The ecoregion has an area of 6,513 square kilometers, which includes all the Mentawai Islands, the largest of which are Siberut, Sipura, North Pagai, and South Pagai, as well as Enggano Island further to the southeast. The islands lie 80 to 120 km from the west coast of Sumatra.

==Climate==
The islands have a tropical rainforest climate. Average annual rainfall is approximately 4,500 mm, with an October to March wet season. Temperatures average about 30°C year-round.

==Flora==
The forests have a closed canopy about 36 metres high, with emergent trees rising 45 metres or more.
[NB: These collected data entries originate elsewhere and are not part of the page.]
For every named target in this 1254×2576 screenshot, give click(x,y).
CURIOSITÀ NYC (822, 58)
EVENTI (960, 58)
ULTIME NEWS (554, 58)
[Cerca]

Trees of the dipterocarp family are common canopy and emergent trees. Emergent trees include species of the dipterocarp genera Dipterocarpus and Shorea, and species of Koompassia, Sindora, and Dialium. Canopy trees include species of Mallotus, Knema, Santiria, Bhesa, Eugenia, Baccaurea, Dillenia, Artocarpus, and Horsfieldia.

==Fauna==
There are six endemic primates in the ecoregion – Kloss's gibbon (Hylobates klossii), Mentawai macaque (Macaca pagensis), Siberut macaque (Macaca siberu), Mentawai langur (Presbytis potenziani), Siberut langur (Presbytis siberu), and pig-tailed langur (Simias concolor). Other endemic mammals include the Mentawai treeshrew (Tupaia chrysogaster), Sipora flying squirrel (Hylopetes sipora), Mentawai long-tailed giant rat (Leopoldamys siporanus), Pagai spiny rat (Maxomys pagensis), Mentawai rat (Rattus lugens), Mentawi flying squirrel (Iomys sipora), Siberut flying squirrel (Petinomys lugens), and short-headed leaf-nosed bat (Hipposideros breviceps). Other native mammals include the Asian palm civet (Paradoxurus hermaphroditus) and crab-eating macaque (Macaca fascicularis).

There are over 250 native species of birds on the islands. The Mentawai scops owl (Otus mentawi) is the only known endemic species.

==Protected areas==
30.94% of the ecoregion is in protected areas. These include Siberut National Park, which covers the western portion of Siberut, including the islands' largest areas of intact forest in northwestern Siberut.